• **Entries supplied**:
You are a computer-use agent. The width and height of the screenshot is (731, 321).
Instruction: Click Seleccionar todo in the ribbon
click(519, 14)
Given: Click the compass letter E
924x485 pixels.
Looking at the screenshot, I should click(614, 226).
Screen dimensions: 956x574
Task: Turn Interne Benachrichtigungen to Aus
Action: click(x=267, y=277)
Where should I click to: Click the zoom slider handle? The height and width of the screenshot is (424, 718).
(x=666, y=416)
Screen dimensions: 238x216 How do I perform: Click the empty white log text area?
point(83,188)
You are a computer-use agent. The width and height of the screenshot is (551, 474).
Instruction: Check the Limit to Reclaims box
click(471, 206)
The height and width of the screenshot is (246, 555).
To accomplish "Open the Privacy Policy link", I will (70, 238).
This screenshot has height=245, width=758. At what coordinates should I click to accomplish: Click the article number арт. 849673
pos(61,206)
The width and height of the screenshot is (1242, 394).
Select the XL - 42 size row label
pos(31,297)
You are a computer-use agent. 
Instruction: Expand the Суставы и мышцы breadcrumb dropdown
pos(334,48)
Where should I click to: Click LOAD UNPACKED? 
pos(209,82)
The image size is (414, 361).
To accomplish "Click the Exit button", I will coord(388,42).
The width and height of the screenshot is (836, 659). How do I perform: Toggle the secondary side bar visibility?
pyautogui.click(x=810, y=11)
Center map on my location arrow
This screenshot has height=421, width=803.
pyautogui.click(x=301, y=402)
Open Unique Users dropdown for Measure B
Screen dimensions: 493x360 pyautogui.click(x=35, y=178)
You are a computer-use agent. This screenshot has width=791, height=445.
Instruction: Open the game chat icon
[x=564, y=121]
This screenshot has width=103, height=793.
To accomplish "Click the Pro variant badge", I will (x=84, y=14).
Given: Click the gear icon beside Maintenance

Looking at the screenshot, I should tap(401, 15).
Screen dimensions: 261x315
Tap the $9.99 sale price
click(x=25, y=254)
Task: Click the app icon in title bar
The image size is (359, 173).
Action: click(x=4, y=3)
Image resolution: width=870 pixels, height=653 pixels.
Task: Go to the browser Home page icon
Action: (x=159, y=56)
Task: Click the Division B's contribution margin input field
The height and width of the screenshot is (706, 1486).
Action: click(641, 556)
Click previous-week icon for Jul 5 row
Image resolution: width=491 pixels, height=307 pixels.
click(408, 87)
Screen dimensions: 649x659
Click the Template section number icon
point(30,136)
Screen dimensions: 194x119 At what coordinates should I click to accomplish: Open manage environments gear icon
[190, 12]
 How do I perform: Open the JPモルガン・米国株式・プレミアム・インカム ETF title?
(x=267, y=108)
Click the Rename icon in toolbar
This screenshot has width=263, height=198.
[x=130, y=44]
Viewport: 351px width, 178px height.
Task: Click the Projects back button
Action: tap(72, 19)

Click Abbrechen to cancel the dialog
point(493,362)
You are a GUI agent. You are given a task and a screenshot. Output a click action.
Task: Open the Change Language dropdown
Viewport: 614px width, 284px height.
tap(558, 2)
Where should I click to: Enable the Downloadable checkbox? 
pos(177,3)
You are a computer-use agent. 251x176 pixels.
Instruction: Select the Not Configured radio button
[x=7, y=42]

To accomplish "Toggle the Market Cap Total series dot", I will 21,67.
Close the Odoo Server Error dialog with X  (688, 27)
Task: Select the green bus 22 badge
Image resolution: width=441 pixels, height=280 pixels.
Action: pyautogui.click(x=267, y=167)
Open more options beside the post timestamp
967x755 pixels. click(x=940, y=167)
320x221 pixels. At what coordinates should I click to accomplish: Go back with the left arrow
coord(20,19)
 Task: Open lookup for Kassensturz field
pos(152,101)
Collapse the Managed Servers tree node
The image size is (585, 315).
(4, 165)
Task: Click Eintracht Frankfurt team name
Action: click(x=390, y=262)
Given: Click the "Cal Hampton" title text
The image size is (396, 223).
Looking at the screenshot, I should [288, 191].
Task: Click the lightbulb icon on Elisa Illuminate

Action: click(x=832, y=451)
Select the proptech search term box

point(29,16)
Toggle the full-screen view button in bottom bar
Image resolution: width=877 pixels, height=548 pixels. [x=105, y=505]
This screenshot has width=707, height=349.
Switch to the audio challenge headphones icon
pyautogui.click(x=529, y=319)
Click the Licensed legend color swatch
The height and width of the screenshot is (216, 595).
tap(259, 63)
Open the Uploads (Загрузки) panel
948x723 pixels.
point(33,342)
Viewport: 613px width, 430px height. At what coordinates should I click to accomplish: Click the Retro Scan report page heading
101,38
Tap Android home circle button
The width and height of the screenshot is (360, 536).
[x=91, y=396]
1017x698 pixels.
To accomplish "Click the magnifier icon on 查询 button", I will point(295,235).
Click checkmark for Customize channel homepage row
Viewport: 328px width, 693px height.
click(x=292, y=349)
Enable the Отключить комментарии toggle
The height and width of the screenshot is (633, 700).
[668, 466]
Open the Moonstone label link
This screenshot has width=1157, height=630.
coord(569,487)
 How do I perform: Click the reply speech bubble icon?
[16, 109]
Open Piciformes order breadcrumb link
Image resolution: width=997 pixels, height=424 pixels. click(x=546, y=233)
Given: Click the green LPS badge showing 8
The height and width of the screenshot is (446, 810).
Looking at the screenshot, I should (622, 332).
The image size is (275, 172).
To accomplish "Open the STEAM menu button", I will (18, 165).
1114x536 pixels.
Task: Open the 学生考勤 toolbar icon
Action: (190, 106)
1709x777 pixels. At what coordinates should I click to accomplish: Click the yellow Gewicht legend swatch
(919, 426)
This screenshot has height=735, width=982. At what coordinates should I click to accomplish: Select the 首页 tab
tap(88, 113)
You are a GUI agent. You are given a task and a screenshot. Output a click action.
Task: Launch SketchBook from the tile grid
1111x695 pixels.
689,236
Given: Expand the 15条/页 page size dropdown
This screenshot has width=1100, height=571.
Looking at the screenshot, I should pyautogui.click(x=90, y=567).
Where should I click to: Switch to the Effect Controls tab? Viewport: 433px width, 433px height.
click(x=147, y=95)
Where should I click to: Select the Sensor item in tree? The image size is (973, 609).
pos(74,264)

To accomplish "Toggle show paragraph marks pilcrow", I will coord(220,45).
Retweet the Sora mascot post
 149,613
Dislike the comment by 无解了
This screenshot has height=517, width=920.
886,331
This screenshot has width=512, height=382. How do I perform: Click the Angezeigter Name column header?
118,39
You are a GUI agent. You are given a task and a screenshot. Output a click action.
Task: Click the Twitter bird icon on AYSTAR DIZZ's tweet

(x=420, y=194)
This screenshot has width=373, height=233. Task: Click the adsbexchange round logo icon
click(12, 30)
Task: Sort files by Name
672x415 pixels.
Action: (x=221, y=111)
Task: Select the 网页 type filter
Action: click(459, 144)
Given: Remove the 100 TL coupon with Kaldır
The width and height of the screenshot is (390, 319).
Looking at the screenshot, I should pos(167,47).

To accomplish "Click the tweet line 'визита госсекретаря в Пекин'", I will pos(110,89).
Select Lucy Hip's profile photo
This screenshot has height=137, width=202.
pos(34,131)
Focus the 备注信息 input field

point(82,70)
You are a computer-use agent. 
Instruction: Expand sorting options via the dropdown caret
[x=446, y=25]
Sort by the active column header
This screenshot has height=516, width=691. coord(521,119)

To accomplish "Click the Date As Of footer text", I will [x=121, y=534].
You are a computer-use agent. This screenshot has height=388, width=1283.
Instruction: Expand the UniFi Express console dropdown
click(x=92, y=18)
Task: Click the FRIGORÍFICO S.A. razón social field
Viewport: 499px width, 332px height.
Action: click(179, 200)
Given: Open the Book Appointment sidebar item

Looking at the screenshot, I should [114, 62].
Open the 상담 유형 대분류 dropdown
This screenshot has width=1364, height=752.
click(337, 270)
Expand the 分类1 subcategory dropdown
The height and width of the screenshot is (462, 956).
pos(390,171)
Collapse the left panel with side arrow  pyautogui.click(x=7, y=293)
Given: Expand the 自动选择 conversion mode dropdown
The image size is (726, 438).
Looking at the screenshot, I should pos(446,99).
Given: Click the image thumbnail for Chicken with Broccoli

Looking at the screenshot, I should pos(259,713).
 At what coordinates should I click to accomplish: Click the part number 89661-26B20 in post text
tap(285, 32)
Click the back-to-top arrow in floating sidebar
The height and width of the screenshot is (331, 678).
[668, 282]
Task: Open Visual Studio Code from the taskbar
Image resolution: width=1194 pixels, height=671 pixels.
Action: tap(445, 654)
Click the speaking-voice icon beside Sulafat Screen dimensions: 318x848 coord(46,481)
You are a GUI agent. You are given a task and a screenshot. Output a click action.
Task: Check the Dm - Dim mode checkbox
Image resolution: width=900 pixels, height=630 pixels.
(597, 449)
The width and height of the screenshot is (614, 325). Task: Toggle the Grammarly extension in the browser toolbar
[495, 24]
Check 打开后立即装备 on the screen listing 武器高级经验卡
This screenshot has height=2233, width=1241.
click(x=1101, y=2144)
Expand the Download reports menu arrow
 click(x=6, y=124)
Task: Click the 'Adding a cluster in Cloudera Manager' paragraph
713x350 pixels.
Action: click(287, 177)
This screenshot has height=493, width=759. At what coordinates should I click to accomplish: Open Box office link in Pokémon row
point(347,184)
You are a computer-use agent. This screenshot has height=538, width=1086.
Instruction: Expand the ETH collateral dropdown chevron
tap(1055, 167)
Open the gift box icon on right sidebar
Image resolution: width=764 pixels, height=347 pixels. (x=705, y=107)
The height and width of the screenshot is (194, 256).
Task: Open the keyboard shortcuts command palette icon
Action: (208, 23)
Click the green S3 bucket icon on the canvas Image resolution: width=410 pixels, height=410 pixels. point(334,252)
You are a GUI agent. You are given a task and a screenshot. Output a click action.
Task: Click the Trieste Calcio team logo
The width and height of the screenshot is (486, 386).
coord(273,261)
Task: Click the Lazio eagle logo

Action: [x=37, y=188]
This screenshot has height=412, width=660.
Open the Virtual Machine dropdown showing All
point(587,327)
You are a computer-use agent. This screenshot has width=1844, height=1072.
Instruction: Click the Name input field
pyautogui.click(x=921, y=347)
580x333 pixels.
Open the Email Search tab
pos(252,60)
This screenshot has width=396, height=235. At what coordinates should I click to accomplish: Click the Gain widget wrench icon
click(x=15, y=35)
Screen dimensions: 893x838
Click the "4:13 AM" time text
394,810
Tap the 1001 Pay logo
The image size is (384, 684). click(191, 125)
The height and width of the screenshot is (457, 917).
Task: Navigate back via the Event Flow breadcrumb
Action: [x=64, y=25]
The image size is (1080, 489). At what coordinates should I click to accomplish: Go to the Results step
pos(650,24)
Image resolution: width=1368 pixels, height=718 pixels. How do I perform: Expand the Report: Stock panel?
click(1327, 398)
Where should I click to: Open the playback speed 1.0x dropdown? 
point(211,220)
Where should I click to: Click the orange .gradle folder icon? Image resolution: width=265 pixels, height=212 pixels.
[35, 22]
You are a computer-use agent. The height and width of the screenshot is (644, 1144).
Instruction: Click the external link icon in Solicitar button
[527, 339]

• **What is needed**: The expected output is each line of the records above that includes the word "mode".

• **Exercise result**:
Given: Expand the 自动选择 conversion mode dropdown
Task: Check the Dm - Dim mode checkbox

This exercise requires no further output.